Cousins in Binary Tree II Solution in Python

Problem Description

So, you think you know your family tree? Well, think again! In the world of binary trees, cousins are not just those awkward relatives you see at family reunions. In this problem, we need to find the cousins of a node in a binary tree, but with a twist! Instead of just identifying them, we need to replace each node’s value with the sum of its cousins’ values. Yes, you heard that right! It’s like a family reunion where everyone shares their candy, but only the cousins get to keep the loot!

Imagine you have a family tree where each node represents a family member. The cousins are those who are on the same level but are not siblings. Your task is to replace each node’s value with the sum of its cousins’ values. If a node has no cousins, it gets a value of zero.

Code Solution


class Solution:
    def replaceValueInTree(self, root: TreeNode | None) -> TreeNode | None:
        levelSums = []

        def dfs(root: TreeNode | None, level: int) -> None:
            if not root:
                return
            if len(levelSums) == level:
                levelSums.append(0)
            levelSums[level] += root.val
            dfs(root.left, level + 1)
            dfs(root.right, level + 1)

        def replace(
            root: TreeNode | None,
            level: int, curr: TreeNode | None,
        ) -> TreeNode | None:
            nextLevel = level + 1
            nextLevelCousinsSum = (
                (levelSums[nextLevel] if nextLevel < len(levelSums) else 0) -
                (root.left.val if root.left else 0) -
                (root.right.val if root.right else 0))
            if root.left:
                curr.left = TreeNode(nextLevelCousinsSum)
                replace(root.left, level + 1, curr.left)
            if root.right:
                curr.right = TreeNode(nextLevelCousinsSum)
                replace(root.right, level + 1, curr.right)
            return curr

        dfs(root, 0)
        return replace(root, 0, TreeNode(0))

Approach Explanation

The solution employs a depth-first search (DFS) strategy to traverse the binary tree. First, we calculate the sum of values at each level of the tree using the dfs function. This gives us a list of sums for each level, which we store in levelSums.

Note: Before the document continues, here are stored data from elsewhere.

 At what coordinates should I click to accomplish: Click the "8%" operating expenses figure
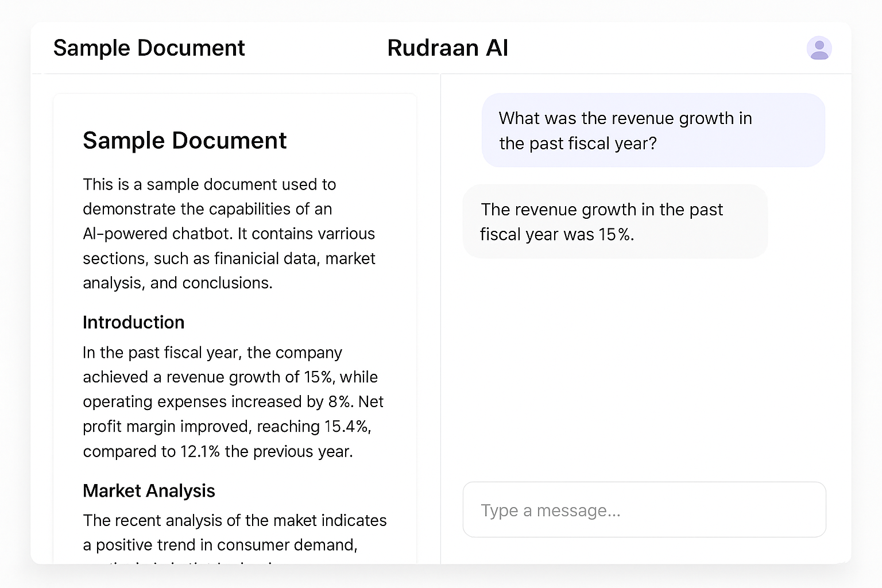(339, 402)
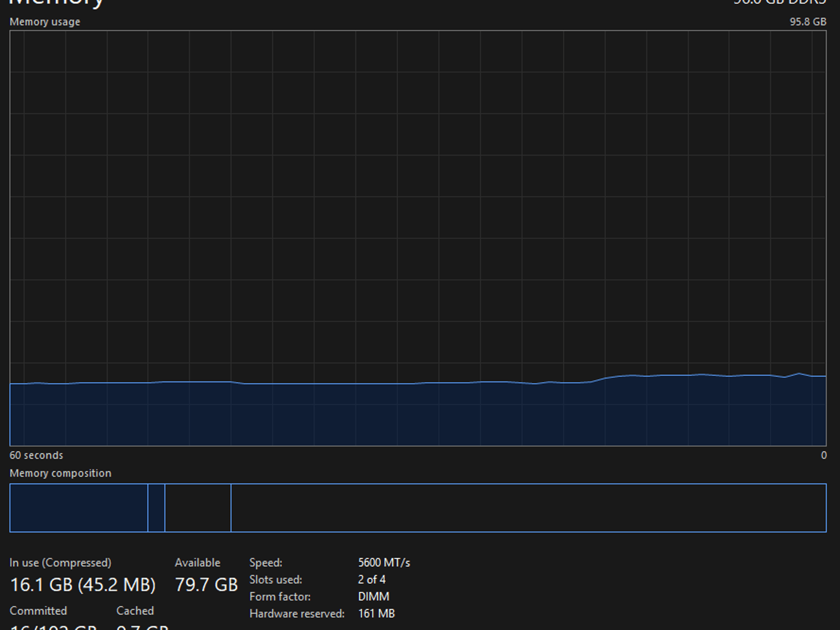The width and height of the screenshot is (840, 630).
Task: Select the Standby segment in Memory composition bar
Action: point(198,508)
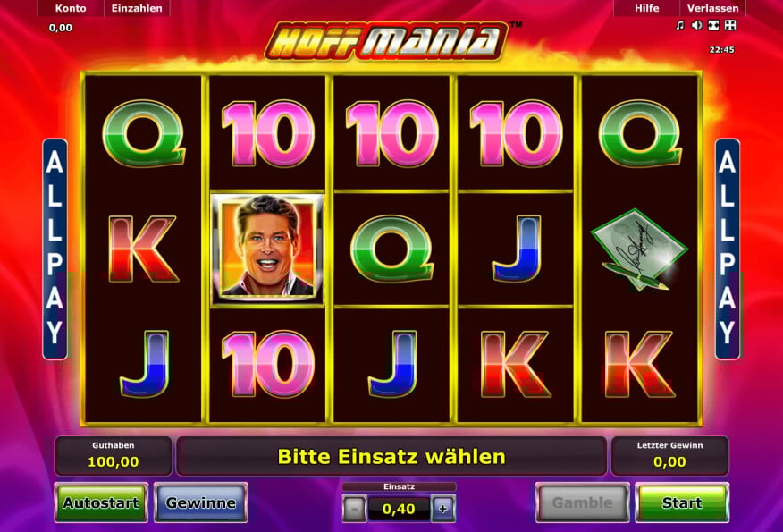
Task: Click the Einsatz value field showing 0,40
Action: [399, 509]
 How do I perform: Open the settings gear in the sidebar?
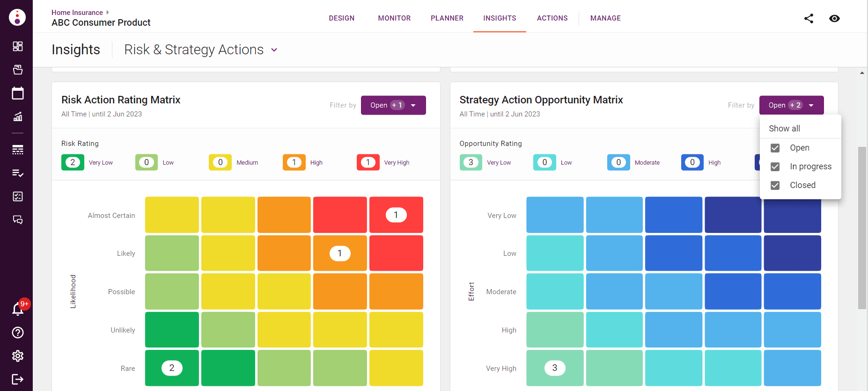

Next, we use another function, replace, to traverse the tree again and replace each node's value with the sum of its cousins' values. We calculate the cousin sum by subtracting the values of the current node's children from the total sum of the next level. This ensures that we only consider the cousins and not the siblings.

Time and Space Complexity

Complexity Type	Complexity
Time Complexity	O(N), where N is the number of nodes in the binary tree.
Space Complexity	O(H), where H is the height of the tree.

Real-World Example

Think of a family reunion where each cousin brings a different dish. If one cousin brings a pie worth $10 and another brings a cake worth $15, the total value of the cousins' contributions is $25. Now, if you were to replace the value of each cousin with the total value of all the other cousins' contributions, it would be like saying, "Hey, your pie is now worth $15 (the cake) and the cake is worth $10 (the pie)." This is essentially what our algorithm does, but in the binary tree world!